(Pixel coordinate grounding data)
◇ ◇ ◇ ◇ ◇ ◇ ◇

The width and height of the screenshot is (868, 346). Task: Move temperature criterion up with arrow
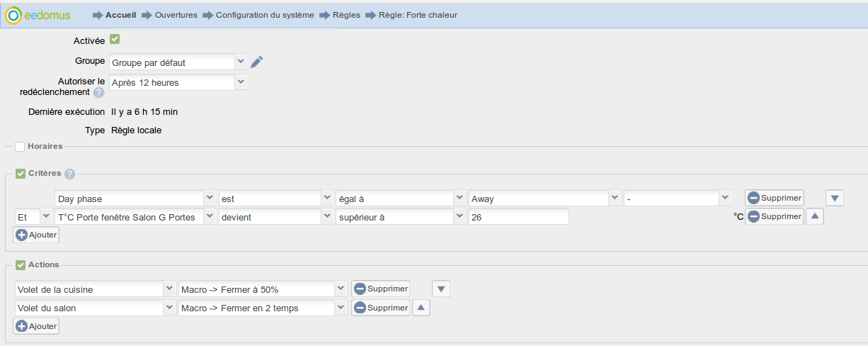click(814, 217)
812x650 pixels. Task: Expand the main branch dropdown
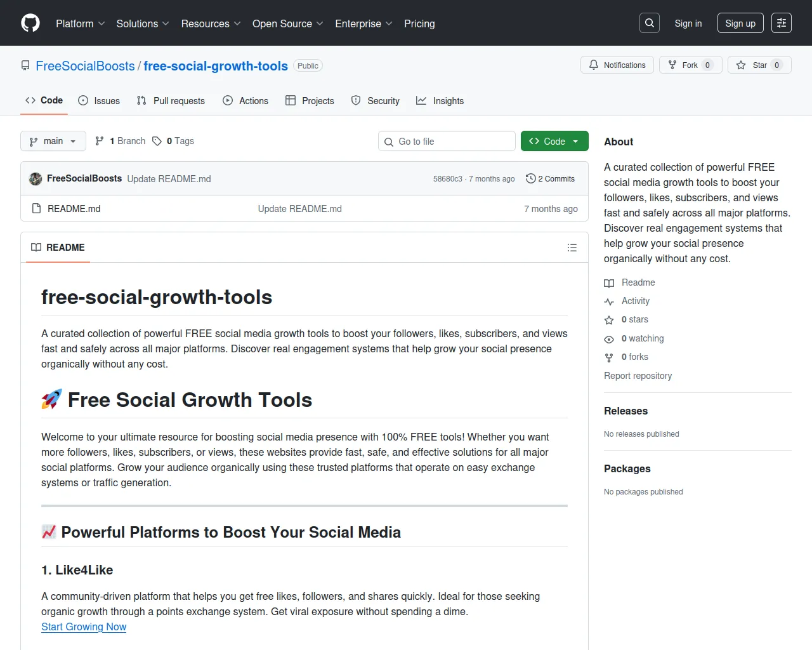pyautogui.click(x=53, y=142)

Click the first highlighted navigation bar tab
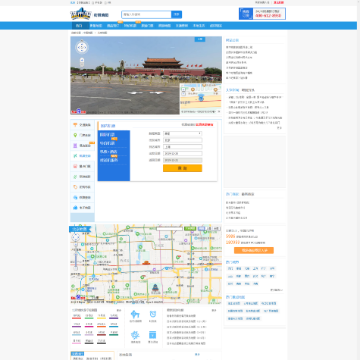click(x=79, y=26)
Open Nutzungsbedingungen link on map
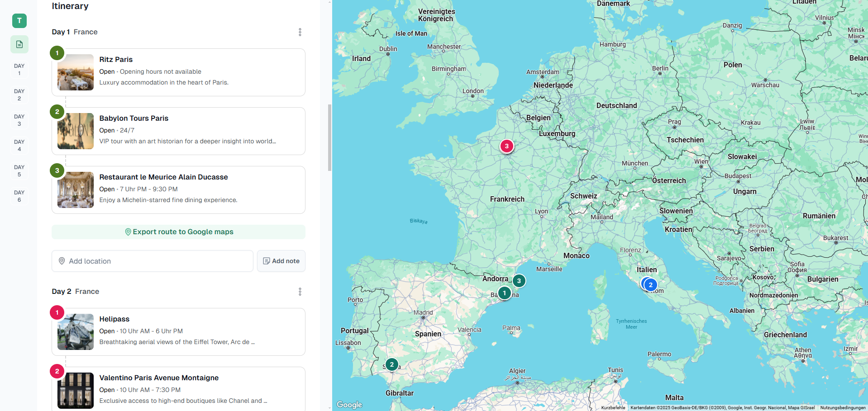 (842, 407)
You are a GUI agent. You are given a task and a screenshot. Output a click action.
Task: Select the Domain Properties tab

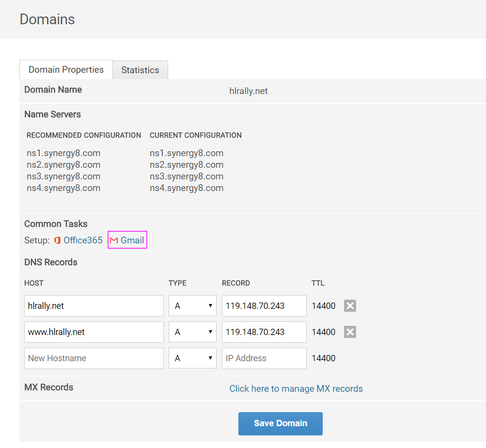click(66, 69)
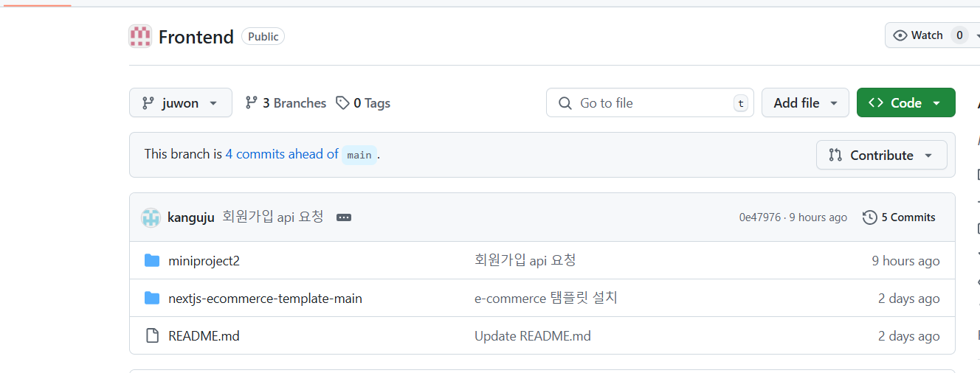
Task: Open the Frontend repository title link
Action: pyautogui.click(x=196, y=37)
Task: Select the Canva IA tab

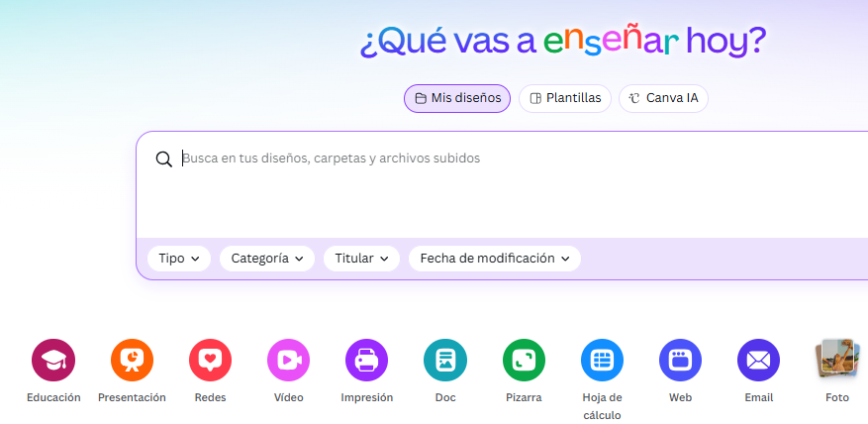Action: [x=663, y=98]
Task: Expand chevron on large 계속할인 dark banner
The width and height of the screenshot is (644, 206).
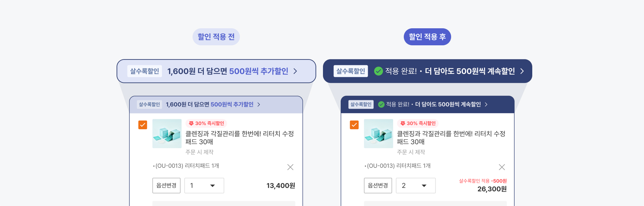Action: [x=522, y=71]
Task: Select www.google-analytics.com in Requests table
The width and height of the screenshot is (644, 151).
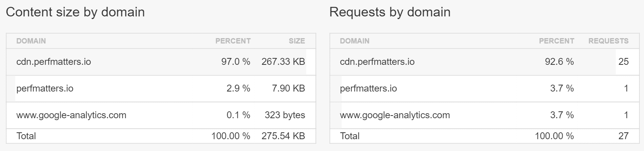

◇ ◇ ◇ ◇ ◇ ◇ ◇

**Task goal:** An exact reproduction of all the records is required, with no pictures included.

**Response to the task:**
The width and height of the screenshot is (868, 346). Task: Move temperature criterion up with arrow
click(814, 217)
812x650 pixels. Task: Expand the main branch dropdown
pyautogui.click(x=53, y=142)

Click the first highlighted navigation bar tab
click(x=79, y=26)
Open Nutzungsbedingungen link on map
 (842, 407)
You are a GUI agent. You are given a task and a screenshot. Output a click action.
Task: Select the Domain Properties tab

click(66, 69)
Task: Open the Frontend repository title link
Action: pyautogui.click(x=196, y=37)
Task: Select the Canva IA tab

Action: [x=663, y=98]
Task: Expand chevron on large 계속할인 dark banner
The width and height of the screenshot is (644, 206).
Action: [x=522, y=71]
Task: Select www.google-analytics.com in Requests table
The width and height of the screenshot is (644, 151).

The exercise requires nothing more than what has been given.